Le 4 décembre 2017, le Ministre de la Sécurité sociale a conclu avec l’Union des Entreprises Luxembourgeoises (UEL) et le syndicat OGBL un accord, qui visait la mise en place d’une nouvelle procédure administrative de dépassement aux 52 semaines de maladie soumise à délais et conditions. Dénoncée par le LCGB comme pseudo-solution, le Ministre a trouvé à quelques mois des élections législatives ensemble avec le syndicat privilégié du gouvernement une solution miracle, qui se borne à reculer la guillotine sociale de 52 à 78 semaines.

Depuis décembre 2017, l’accord de principe conclue avec l’UEL et l’OGBL a été vendu aussi bien par le Ministre que par l’organisation syndicale précitée comme la « voie la plus adéquate » dans ce dossier puisqu’il serait hors question de remettre en cause la limite légale des 52 semaines. Le 19 avril 2018, le Ministre vient d’afficher la couleur en formulant une nouvelle solution miracle mettant un terme à son accord de principe confirmant ainsi que ce dernier était effectivement une pseudo-solution telle que dénoncé par le LCGB.
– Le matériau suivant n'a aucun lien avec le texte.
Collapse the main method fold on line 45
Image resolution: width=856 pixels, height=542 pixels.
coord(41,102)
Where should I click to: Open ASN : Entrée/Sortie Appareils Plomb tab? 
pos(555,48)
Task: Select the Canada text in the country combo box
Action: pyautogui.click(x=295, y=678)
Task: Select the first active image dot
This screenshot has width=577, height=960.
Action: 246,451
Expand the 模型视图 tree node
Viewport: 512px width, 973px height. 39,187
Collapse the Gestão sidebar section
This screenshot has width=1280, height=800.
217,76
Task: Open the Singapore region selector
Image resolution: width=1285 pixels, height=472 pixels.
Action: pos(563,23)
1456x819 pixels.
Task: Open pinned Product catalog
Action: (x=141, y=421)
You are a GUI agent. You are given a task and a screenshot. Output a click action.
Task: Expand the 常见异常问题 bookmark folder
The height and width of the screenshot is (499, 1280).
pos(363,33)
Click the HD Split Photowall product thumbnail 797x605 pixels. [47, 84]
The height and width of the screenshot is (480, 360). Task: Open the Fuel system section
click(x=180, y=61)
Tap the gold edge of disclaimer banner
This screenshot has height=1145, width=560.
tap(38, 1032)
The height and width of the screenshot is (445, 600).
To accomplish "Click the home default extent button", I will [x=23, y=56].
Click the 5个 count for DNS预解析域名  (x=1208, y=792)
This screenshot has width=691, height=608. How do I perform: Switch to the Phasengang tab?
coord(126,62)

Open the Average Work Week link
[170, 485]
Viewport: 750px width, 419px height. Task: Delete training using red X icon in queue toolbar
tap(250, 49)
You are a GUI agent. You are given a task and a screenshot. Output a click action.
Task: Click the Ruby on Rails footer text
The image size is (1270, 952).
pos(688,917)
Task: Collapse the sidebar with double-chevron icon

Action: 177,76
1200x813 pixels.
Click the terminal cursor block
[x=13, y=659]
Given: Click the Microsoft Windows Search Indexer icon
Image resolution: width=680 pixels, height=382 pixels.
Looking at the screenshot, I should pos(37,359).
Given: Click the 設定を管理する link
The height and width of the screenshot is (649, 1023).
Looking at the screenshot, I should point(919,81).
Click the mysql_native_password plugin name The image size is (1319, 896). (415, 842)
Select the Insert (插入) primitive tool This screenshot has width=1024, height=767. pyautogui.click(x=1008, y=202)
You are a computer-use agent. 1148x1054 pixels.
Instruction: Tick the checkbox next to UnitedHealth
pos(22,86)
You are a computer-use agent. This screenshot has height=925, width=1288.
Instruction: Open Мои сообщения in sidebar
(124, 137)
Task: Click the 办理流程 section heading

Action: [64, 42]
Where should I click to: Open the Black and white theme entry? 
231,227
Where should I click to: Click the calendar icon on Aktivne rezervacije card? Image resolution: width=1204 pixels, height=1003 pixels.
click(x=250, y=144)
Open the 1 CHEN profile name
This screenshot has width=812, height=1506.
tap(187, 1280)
Sans l’engagement du LCGB, qui a maintenu sans concessions sa position dans ce dossier, le Ministre aurait vraisemblablement déjà classé l’affaire au détriment des personnes gravement malades. Animé plutôt par des réflexions purement électorales que par la volonté d’apporter une solution réelle dans l’intérêt des salariés malades, le Ministre change d’alliances et d’avis comme bon lui semble afin de se tirer à tout prix de cette affaire politique épineuse. Comment expliquer autrement les faits suivants :

  • le Ministre délaisse l’UEL et s’arrange en huis clos avec son allié syndical privilégié pour annoncer tout fiérot le report de la limite légale de 52 à 78 semaines ;
  • le Ministre n’est pas en mesure de répondre à la lettre que le LCGB lui adressée le 9 mars 2018 au sujet des 52 semaines de maladie et le mi-temps thérapeutique, mais prépare en cachette un projet de loi censé de mettre en œuvre une autre solution, que celle défendue ardemment par le Ministre depuis 4 mois ;
  • le Ministre annonce déjà dans les médias un accord sur son projet de loi et se contente à informer les partenaires sociaux désinvités par voie de presse qu’ils ont droit à une simple convocation pour maintenir le semblant d’un dialogue social.

Le LCGB est toujours d’avis que la nouvelle proposition constitue un premier pas dans la bonne direction, mais reste insuffisante. En effet, le Ministre reste muet sur une amélioration de la protection légale contre le licenciement des salariés en maladie prolongée, notamment au-delà de 26 semaines. Pire encore, la discrimination fondamentale entre salariés du secteur privé et fonctionnaires d’Etat est non seulement maintenue, mais déguisée comme avancée sociale. Le LCGB se doit ainsi de maintenir sa position pour une suppression de la limite des 52 semaines des textes légaux avec un renforcement de la protection des salariés de droit privé contre le licenciement.

Le LCGB tient finalement à souligner que le Ministre a gaspillé 4 années précieuses dans ce dossier, ceci au détriment de toute personne gravement malade, qui est devenue, depuis 2014, la victime de la guillotine sociale des 52 semaines.